__Supplied records__:
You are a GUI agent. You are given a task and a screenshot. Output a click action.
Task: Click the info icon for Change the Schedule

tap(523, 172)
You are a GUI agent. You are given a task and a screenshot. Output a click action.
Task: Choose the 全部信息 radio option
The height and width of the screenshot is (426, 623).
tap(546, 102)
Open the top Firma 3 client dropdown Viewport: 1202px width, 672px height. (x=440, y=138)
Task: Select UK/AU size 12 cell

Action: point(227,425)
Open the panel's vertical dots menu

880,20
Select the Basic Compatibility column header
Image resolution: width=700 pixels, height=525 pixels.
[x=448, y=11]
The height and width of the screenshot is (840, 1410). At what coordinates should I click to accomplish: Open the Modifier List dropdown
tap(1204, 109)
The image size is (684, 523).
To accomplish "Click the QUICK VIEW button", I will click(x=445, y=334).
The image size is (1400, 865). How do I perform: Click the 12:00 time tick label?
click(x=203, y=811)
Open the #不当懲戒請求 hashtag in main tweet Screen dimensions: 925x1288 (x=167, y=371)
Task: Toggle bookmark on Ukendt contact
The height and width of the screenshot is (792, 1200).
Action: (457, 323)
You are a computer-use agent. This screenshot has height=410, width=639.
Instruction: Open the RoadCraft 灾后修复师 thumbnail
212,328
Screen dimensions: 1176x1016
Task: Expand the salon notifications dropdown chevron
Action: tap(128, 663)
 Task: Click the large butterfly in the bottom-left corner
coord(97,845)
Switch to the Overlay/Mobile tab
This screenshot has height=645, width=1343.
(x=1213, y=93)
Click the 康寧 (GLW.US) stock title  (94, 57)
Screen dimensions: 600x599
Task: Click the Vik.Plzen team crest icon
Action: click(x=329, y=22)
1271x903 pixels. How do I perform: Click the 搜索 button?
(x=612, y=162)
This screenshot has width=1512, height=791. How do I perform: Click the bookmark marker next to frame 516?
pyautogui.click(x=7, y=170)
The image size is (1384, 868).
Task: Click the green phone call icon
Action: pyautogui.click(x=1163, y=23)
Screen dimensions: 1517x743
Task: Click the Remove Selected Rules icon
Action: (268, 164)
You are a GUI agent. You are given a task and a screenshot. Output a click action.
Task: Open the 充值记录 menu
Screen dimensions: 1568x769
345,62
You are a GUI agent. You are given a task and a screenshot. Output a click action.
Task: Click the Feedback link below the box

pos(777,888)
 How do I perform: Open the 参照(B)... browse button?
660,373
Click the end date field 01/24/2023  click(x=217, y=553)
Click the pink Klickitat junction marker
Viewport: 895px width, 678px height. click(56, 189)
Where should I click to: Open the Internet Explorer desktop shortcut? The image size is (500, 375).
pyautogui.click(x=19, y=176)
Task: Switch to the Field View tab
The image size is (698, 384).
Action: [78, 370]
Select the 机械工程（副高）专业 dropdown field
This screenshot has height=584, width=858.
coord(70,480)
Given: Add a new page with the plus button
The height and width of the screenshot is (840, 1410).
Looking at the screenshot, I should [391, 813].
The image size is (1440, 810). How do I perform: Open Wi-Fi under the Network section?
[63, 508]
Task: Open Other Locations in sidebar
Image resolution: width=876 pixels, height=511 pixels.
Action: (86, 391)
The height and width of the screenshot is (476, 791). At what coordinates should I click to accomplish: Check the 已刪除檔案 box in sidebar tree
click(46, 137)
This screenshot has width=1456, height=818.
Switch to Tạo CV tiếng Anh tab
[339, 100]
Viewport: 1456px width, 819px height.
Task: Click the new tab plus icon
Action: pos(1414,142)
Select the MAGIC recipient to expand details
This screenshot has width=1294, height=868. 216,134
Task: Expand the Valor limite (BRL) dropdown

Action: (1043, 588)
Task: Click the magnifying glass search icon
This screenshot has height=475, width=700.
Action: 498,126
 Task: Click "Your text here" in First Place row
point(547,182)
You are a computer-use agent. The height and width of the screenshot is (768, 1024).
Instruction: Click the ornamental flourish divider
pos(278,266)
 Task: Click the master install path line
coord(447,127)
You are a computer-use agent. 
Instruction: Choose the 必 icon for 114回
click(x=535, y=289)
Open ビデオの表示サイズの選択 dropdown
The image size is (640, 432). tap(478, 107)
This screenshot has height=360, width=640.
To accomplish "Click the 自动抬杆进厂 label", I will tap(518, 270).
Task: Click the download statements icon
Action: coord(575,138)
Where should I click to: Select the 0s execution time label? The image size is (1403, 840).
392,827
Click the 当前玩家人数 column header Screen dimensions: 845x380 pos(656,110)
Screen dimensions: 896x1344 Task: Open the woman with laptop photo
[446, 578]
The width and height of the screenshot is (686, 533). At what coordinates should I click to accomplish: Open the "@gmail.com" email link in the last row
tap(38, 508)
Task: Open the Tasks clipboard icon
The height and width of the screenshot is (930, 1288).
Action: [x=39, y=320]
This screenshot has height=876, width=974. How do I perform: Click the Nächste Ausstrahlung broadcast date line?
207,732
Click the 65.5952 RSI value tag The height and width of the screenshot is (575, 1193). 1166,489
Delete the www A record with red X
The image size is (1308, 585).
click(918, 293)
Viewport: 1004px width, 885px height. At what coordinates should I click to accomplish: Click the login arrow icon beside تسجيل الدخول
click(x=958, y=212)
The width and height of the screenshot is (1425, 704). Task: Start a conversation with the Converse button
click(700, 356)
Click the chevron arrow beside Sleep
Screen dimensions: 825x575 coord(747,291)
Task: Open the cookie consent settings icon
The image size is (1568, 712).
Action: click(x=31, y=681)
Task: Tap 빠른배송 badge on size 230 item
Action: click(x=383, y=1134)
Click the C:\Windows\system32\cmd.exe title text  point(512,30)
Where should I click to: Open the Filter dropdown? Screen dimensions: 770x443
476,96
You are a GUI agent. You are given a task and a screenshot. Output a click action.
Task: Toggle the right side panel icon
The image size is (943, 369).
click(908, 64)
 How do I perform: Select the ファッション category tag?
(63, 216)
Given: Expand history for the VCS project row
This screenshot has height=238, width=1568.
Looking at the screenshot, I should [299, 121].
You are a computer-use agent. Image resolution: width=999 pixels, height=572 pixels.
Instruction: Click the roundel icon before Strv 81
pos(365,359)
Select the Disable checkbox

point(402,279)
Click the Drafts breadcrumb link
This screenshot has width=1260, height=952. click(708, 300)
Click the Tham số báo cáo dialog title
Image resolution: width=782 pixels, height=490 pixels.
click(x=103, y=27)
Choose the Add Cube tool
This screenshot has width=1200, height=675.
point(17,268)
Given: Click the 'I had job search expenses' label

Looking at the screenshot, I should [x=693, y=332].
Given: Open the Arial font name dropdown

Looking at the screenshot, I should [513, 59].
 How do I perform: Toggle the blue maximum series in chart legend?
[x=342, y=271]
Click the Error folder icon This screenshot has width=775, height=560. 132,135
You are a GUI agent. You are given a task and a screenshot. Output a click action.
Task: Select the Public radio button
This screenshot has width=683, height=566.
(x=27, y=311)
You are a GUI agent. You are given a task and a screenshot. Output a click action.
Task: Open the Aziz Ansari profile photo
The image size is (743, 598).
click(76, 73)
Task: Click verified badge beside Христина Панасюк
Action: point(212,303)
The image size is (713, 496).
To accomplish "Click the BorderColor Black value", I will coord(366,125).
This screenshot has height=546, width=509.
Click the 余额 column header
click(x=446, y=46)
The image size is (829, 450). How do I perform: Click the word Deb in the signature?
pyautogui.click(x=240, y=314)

__Work instructions__: Print the entries once more, identical in every line.

__Answer to this exercise__:
You are a GUI agent. You are given a task and a screenshot. Output a click action.
Task: Click the info icon for Change the Schedule

tap(523, 172)
You are a GUI agent. You are given a task and a screenshot. Output a click action.
Task: Choose the 全部信息 radio option
The height and width of the screenshot is (426, 623).
tap(546, 102)
Open the top Firma 3 client dropdown Viewport: 1202px width, 672px height. (x=440, y=138)
Task: Select UK/AU size 12 cell

Action: point(227,425)
Open the panel's vertical dots menu

880,20
Select the Basic Compatibility column header
Image resolution: width=700 pixels, height=525 pixels.
[x=448, y=11]
The height and width of the screenshot is (840, 1410). At what coordinates should I click to accomplish: Open the Modifier List dropdown
tap(1204, 109)
The image size is (684, 523).
To accomplish "Click the QUICK VIEW button", I will click(x=445, y=334).
The image size is (1400, 865). How do I perform: Click the 12:00 time tick label?
click(x=203, y=811)
Open the #不当懲戒請求 hashtag in main tweet Screen dimensions: 925x1288 (x=167, y=371)
Task: Toggle bookmark on Ukendt contact
The height and width of the screenshot is (792, 1200).
Action: (457, 323)
You are a computer-use agent. This screenshot has height=410, width=639.
Instruction: Open the RoadCraft 灾后修复师 thumbnail
212,328
Screen dimensions: 1176x1016
Task: Expand the salon notifications dropdown chevron
Action: tap(128, 663)
 Task: Click the large butterfly in the bottom-left corner
coord(97,845)
Switch to the Overlay/Mobile tab
This screenshot has height=645, width=1343.
(x=1213, y=93)
Click the 康寧 (GLW.US) stock title  (94, 57)
Screen dimensions: 600x599
Task: Click the Vik.Plzen team crest icon
Action: click(x=329, y=22)
1271x903 pixels. How do I perform: Click the 搜索 button?
(x=612, y=162)
This screenshot has width=1512, height=791. How do I perform: Click the bookmark marker next to frame 516?
pyautogui.click(x=7, y=170)
The image size is (1384, 868).
Task: Click the green phone call icon
Action: pyautogui.click(x=1163, y=23)
Screen dimensions: 1517x743
Task: Click the Remove Selected Rules icon
Action: (268, 164)
You are a GUI agent. You are given a task and a screenshot. Output a click action.
Task: Open the 充值记录 menu
Screen dimensions: 1568x769
345,62
You are a GUI agent. You are given a task and a screenshot. Output a click action.
Task: Click the Feedback link below the box

pos(777,888)
 How do I perform: Open the 参照(B)... browse button?
660,373
Click the end date field 01/24/2023  click(x=217, y=553)
Click the pink Klickitat junction marker
Viewport: 895px width, 678px height. click(56, 189)
Where should I click to: Open the Internet Explorer desktop shortcut? The image size is (500, 375).
pyautogui.click(x=19, y=176)
Task: Switch to the Field View tab
The image size is (698, 384).
Action: [78, 370]
Select the 机械工程（副高）专业 dropdown field
This screenshot has height=584, width=858.
coord(70,480)
Given: Add a new page with the plus button
The height and width of the screenshot is (840, 1410).
Looking at the screenshot, I should [391, 813].
The image size is (1440, 810). How do I perform: Open Wi-Fi under the Network section?
[63, 508]
Task: Open Other Locations in sidebar
Image resolution: width=876 pixels, height=511 pixels.
Action: (86, 391)
The height and width of the screenshot is (476, 791). At what coordinates should I click to accomplish: Check the 已刪除檔案 box in sidebar tree
click(46, 137)
This screenshot has width=1456, height=818.
Switch to Tạo CV tiếng Anh tab
[339, 100]
Viewport: 1456px width, 819px height.
Task: Click the new tab plus icon
Action: pos(1414,142)
Select the MAGIC recipient to expand details
This screenshot has width=1294, height=868. 216,134
Task: Expand the Valor limite (BRL) dropdown

Action: (1043, 588)
Task: Click the magnifying glass search icon
This screenshot has height=475, width=700.
Action: 498,126
 Task: Click "Your text here" in First Place row
point(547,182)
You are a computer-use agent. The height and width of the screenshot is (768, 1024).
Instruction: Click the ornamental flourish divider
pos(278,266)
 Task: Click the master install path line
coord(447,127)
You are a computer-use agent. 
Instruction: Choose the 必 icon for 114回
click(x=535, y=289)
Open ビデオの表示サイズの選択 dropdown
The image size is (640, 432). tap(478, 107)
This screenshot has height=360, width=640.
To accomplish "Click the 自动抬杆进厂 label", I will tap(518, 270).
Task: Click the download statements icon
Action: coord(575,138)
Where should I click to: Select the 0s execution time label? The image size is (1403, 840).
392,827
Click the 当前玩家人数 column header Screen dimensions: 845x380 pos(656,110)
Screen dimensions: 896x1344 Task: Open the woman with laptop photo
[446, 578]
The width and height of the screenshot is (686, 533). At what coordinates should I click to accomplish: Open the "@gmail.com" email link in the last row
tap(38, 508)
Task: Open the Tasks clipboard icon
The height and width of the screenshot is (930, 1288).
Action: [x=39, y=320]
This screenshot has height=876, width=974. How do I perform: Click the Nächste Ausstrahlung broadcast date line?
207,732
Click the 65.5952 RSI value tag The height and width of the screenshot is (575, 1193). 1166,489
Delete the www A record with red X
The image size is (1308, 585).
click(918, 293)
Viewport: 1004px width, 885px height. At what coordinates should I click to accomplish: Click the login arrow icon beside تسجيل الدخول
click(x=958, y=212)
The width and height of the screenshot is (1425, 704). Task: Start a conversation with the Converse button
click(700, 356)
Click the chevron arrow beside Sleep
Screen dimensions: 825x575 coord(747,291)
Task: Open the cookie consent settings icon
The image size is (1568, 712).
Action: click(x=31, y=681)
Task: Tap 빠른배송 badge on size 230 item
Action: click(x=383, y=1134)
Click the C:\Windows\system32\cmd.exe title text  point(512,30)
Where should I click to: Open the Filter dropdown? Screen dimensions: 770x443
476,96
You are a GUI agent. You are given a task and a screenshot. Output a click action.
Task: Toggle the right side panel icon
The image size is (943, 369).
click(908, 64)
 How do I perform: Select the ファッション category tag?
(63, 216)
Given: Expand history for the VCS project row
This screenshot has height=238, width=1568.
Looking at the screenshot, I should [299, 121].
You are a computer-use agent. Image resolution: width=999 pixels, height=572 pixels.
Instruction: Click the roundel icon before Strv 81
pos(365,359)
Select the Disable checkbox

point(402,279)
Click the Drafts breadcrumb link
This screenshot has width=1260, height=952. click(708, 300)
Click the Tham số báo cáo dialog title
Image resolution: width=782 pixels, height=490 pixels.
click(x=103, y=27)
Choose the Add Cube tool
This screenshot has width=1200, height=675.
point(17,268)
Given: Click the 'I had job search expenses' label

Looking at the screenshot, I should [x=693, y=332].
Given: Open the Arial font name dropdown

Looking at the screenshot, I should [513, 59].
 How do I perform: Toggle the blue maximum series in chart legend?
[x=342, y=271]
Click the Error folder icon This screenshot has width=775, height=560. 132,135
You are a GUI agent. You are given a task and a screenshot. Output a click action.
Task: Select the Public radio button
This screenshot has width=683, height=566.
(x=27, y=311)
You are a GUI agent. You are given a task and a screenshot. Output a click action.
Task: Open the Aziz Ansari profile photo
The image size is (743, 598).
click(76, 73)
Task: Click verified badge beside Христина Панасюк
Action: point(212,303)
The image size is (713, 496).
To accomplish "Click the BorderColor Black value", I will coord(366,125).
This screenshot has height=546, width=509.
Click the 余额 column header
click(x=446, y=46)
The image size is (829, 450). How do I perform: Click the word Deb in the signature?
pyautogui.click(x=240, y=314)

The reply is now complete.